EXTRACT TO READ -
Category Archives: Usability

Posts related to product design, user experience and usability

We are dropping the “Embedded View” feature for canvases

We used to have a feature where you could add a URL to a canvas or Whiteboard, and then choose to show that either as a regular bookmark, or as an embedded IFRAME.

We are dropping the embedded IFRAME feature, because most of the time it doesn’t work, and even when it does work, it’s not a great feature to have:

  1. You can only IFRAME a website if that site lets you. And, increasingly, most sites don’t.
  2. IFRAMEing a third-party website on a Kerika page is a potential cause for worry, from a security perspective, because we are letting that third-party website right into the Kerika page.

Linking images on a canvas to external websites

One little-known feature of Kerika’s Whiteboards: if you have an image (picture) on a canvas, you can also add a link to a Website, so that anyone clicking on the picture would be taken straight to that website.

(It’s one of several little-known features that we hope will become well-known, with our recent redesign of the Canvas toolbar; we have built too many really cool features that not enough people are aware of!)

One common use of this feature is to create an external-facing page that includes a logo: you can add the logo’s image to your canvas, and then point that logo to your company’s website.

It’s simple: just select the image, and then click on the “Link to website” button on the Canvas toolbar.

Link image to website
Link image to website

Lock Canvas: a new feature

With our latest release we are adding a feature that will make it easier for folks to create, and maintain, very elaborate Whiteboards: any team member can lock a canvas to discourage other team members from making changes.

This isn’t a very complicated function; it has a very simple purpose: if you have been working hard on a particular canvas, which could be a stand-alone Whiteboard, part of a series of nested canvases in a Whiteboard, or attached to a card on a Task Board or Scrum Board, you may become worried that other team members might come by to visit your board and carelessly make changes to your pristine creation.

(After all, we creative types can get really possessive about our beautiful canvases :-)!)

To discourage others from making changes, just click on the lock button that appears to the far end of the Canvas toolbar:

For Team Members, this is a “soft lock”: any canvas that’s locked by one Team Member can be unlocked by any other Team Member, so you are not really shutting out people from making changes, merely discouraging them by signalling that you would like to preserve a canvas in a particular way.

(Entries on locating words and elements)

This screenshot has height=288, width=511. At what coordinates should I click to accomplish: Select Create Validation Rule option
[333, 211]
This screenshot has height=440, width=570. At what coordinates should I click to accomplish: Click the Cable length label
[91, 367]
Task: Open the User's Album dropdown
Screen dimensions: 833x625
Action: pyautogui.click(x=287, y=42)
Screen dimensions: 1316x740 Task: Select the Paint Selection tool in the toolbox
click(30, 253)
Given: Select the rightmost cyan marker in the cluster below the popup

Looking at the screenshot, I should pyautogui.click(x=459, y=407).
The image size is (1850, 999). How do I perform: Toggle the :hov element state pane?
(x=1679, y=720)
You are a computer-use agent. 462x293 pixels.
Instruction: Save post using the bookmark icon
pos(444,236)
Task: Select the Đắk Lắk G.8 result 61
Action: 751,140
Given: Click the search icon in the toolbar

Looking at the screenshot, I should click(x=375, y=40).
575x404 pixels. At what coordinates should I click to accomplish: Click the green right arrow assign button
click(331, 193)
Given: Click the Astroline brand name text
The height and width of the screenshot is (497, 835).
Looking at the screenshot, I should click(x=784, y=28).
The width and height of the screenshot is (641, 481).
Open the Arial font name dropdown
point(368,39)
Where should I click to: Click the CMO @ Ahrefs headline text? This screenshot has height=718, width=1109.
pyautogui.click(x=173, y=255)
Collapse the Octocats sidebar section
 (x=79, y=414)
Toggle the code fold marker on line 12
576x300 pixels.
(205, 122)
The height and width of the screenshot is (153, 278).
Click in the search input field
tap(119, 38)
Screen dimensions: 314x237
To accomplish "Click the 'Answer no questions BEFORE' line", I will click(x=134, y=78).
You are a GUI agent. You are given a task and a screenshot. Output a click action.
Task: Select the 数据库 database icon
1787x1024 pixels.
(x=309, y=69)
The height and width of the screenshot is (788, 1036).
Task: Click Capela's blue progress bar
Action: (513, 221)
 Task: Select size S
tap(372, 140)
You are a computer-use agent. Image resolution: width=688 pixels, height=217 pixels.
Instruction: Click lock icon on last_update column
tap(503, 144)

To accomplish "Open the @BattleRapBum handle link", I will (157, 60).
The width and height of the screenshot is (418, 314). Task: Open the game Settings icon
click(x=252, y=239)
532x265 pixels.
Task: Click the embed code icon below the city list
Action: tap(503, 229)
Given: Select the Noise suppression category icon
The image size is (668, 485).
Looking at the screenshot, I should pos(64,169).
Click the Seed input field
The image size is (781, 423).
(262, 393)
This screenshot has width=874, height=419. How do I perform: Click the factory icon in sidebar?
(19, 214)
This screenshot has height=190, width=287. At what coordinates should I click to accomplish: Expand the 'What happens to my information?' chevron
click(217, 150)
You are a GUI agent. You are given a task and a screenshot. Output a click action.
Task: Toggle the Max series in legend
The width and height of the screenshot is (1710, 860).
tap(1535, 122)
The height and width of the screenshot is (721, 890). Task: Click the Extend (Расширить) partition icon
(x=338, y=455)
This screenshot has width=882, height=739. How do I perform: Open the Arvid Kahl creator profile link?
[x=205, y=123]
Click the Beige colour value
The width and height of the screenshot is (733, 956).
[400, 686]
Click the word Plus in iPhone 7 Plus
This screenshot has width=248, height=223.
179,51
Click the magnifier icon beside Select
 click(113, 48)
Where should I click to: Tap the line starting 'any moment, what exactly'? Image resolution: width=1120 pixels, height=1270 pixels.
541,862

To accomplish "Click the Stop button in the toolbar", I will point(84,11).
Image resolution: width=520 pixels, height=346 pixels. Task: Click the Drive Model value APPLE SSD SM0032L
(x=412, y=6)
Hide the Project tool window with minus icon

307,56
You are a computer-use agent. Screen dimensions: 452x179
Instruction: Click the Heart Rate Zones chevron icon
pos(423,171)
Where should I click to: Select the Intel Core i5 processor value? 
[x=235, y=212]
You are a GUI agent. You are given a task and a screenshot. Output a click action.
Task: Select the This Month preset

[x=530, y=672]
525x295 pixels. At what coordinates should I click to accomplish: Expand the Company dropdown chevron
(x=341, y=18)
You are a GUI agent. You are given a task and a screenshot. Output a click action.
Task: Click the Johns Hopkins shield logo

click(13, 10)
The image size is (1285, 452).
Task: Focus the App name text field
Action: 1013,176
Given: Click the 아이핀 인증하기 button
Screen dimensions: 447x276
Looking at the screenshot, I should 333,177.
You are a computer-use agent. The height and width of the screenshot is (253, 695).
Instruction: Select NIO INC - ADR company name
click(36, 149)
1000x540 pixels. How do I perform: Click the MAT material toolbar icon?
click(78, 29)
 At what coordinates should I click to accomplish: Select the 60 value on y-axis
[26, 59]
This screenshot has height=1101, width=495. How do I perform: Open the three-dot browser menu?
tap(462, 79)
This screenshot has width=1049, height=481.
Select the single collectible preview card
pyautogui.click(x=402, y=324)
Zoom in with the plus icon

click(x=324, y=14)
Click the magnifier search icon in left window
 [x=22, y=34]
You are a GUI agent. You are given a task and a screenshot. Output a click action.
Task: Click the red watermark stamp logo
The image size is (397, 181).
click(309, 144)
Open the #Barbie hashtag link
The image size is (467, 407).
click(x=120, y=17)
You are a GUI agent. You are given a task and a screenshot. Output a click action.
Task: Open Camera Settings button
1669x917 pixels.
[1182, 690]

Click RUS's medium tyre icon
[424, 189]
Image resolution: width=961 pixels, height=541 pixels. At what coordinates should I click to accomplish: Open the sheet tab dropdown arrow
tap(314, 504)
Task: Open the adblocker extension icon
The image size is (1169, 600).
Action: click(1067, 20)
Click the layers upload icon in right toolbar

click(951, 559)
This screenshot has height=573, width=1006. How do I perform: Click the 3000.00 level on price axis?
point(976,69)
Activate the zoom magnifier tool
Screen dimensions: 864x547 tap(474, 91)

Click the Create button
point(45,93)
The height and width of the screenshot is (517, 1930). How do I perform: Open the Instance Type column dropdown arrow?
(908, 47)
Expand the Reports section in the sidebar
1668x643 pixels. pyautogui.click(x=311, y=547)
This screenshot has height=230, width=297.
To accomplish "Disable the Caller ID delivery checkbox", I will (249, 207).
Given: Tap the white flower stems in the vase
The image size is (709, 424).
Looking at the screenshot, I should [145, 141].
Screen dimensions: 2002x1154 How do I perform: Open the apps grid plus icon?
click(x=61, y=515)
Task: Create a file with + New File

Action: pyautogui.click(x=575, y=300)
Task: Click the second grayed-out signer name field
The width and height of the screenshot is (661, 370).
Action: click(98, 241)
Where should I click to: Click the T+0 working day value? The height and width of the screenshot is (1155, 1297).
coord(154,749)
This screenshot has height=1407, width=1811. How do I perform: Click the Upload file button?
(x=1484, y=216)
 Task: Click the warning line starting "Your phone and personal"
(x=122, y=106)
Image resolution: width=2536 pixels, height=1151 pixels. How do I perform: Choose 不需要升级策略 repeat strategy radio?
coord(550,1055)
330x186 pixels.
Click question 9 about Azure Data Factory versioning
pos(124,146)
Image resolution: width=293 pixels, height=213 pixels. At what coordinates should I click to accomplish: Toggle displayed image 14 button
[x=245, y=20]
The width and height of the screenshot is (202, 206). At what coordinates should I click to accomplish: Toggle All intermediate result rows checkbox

SET TASK -
Please resume the posts on Kerika's canvas features, starting after the last sentence, which explains the "soft lock" for Team Members. These lines have no role in the work.

TASK RESPONSE -
Canvas locked by Team Member
Canvas locked by Team Member

But for Project Leaders, this is a “hard lock”: if a Project Leader locks a canvas, it can be unlocked only by another Project Leader. (Remember: projects can have more than one Project Leader!)

Canvas locked by Project Leader
Canvas locked by Project Leader

So, if a canvas gets to a truly pristine state that you want to preserver forever, have the Project Leader lock it, and the rest of the team will be able to view it but not make changes.

And, of course, if canvases are embedded (nested) inside each other, each canvas can be locked or unlocked, as you like, giving you maximum flexibility.

Switching between open projects

When you have expanded your view of a Kerika board to fill up the browser, using the “Max View” button on the top-right corner of the Kerika app

Max View button
Max View button

Another button appears on the top-right, to help you quickly switch between all your open project tabs, as well as get to your Home Page:

Switching between tabsThis button is color coded to help you understand, at a glance, what’s going on in all your open projects:

  • If any of your open projects has an overdue card, then the button appears in red.
  • If any of your open projects has updates that you haven’t seen yet, the button appears in orange.
  • If any of your open projects has new cards that you haven’t seen yet, the button appears in blue.

Clicking on the button shows a list of all your open projects, along with your Home Page:

Switching between tabs
Switching between tabs

The little green arrow (shown above at the top) points to the currently open tab, the one that you are viewing right now.

Projects have a blue icon; templates have a purple icon: in the example above, Statewide Tennis Shoe Distribution is a template, while all the others are projects.

  • Boards with unread updates have orange titles, like Health Services above.
  • Boards with overdue cards have red titles, like Release Note Proof of Concept above.
  • Boards with new (unseen) cards have blue titles, like Statewide Tennis Shoe Distribution above.

You can reorganize your list of open tabs by simply dragging them up or down this list.

(But, the Home Page is always on the top; that can’t be moved.)

You can also close an open project tab that you are no longer interested in by clicking on the “X” to the right edge of the entry.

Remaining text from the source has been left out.